16³+8x²+x=0 умоляю помогите​

To solve the equation 16³ + 8x² + x = 0, we need to find the values of x that satisfy the equation. Let's break down the steps to solve this equation:

Step 1: Simplify the equation

First, let's simplify the equation by combining like terms.
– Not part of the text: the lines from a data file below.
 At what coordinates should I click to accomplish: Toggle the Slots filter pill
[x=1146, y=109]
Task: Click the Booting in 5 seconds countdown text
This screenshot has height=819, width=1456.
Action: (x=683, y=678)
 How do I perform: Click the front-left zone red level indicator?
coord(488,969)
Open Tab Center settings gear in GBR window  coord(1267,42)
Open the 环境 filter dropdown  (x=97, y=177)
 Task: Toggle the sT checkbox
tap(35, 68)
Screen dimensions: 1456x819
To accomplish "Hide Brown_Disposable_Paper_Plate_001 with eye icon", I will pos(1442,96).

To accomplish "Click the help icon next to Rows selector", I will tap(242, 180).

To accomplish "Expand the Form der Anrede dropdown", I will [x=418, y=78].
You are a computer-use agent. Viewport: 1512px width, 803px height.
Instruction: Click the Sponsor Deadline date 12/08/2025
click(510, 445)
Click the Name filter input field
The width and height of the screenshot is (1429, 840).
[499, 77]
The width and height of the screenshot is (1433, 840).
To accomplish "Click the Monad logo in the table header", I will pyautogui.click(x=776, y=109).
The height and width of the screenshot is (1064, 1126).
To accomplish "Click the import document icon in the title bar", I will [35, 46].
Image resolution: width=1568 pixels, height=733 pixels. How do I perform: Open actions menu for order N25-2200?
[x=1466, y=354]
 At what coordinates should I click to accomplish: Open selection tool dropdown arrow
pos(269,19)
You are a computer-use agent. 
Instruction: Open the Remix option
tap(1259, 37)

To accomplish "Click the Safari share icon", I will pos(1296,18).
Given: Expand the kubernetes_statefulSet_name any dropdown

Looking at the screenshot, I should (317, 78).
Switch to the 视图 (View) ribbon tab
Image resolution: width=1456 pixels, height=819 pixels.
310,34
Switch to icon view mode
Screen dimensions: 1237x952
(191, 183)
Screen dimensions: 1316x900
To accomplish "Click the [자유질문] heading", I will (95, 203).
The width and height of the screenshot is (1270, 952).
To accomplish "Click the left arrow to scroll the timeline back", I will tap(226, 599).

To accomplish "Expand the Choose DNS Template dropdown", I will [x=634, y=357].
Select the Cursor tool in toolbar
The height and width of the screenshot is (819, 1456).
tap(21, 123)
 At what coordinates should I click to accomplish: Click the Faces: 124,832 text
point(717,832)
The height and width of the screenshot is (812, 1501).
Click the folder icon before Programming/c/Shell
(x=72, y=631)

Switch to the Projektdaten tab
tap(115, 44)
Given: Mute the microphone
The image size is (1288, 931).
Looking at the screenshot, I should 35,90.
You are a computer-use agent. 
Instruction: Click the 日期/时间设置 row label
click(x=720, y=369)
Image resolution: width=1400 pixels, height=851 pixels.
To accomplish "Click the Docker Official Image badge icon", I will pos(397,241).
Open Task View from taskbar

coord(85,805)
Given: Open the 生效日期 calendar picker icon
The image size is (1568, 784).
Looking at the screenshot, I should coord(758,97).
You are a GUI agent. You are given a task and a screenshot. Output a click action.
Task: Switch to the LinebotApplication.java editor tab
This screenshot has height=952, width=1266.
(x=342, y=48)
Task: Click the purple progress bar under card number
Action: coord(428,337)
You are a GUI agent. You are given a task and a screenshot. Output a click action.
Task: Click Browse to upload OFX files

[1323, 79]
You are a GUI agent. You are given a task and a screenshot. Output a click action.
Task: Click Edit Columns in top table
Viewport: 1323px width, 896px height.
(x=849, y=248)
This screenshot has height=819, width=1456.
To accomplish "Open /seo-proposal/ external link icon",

The equation becomes:

4096 + 8x² + x = 0

Step 2: Rearrange the equation

Next, let's rearrange the equation so that it is in standard quadratic form, which is ax² + bx + c = 0. The equation becomes:

8x² + x + 4096 = 0

Step 3: Solve the quadratic equation

To solve the quadratic equation, we can use the quadratic formula:

x = (-b ± √(b² - 4ac)) / (2a)

In this case, a = 8, b = 1, and c = 4096. Substituting these values into the quadratic formula, we get:

x = (-1 ± √(1² - 4 * 8 * 4096)) / (2 * 8)

Simplifying further:

x = (-1 ± √(1 - 131072)) / 16

x = (-1 ± √(-131071)) / 16

Since the discriminant (b² - 4ac) is negative, the quadratic equation has no real solutions. Therefore, the equation 16³ + 8x² + x = 0 has no real solutions.

I hope this helps! Let me know if you have any further questions.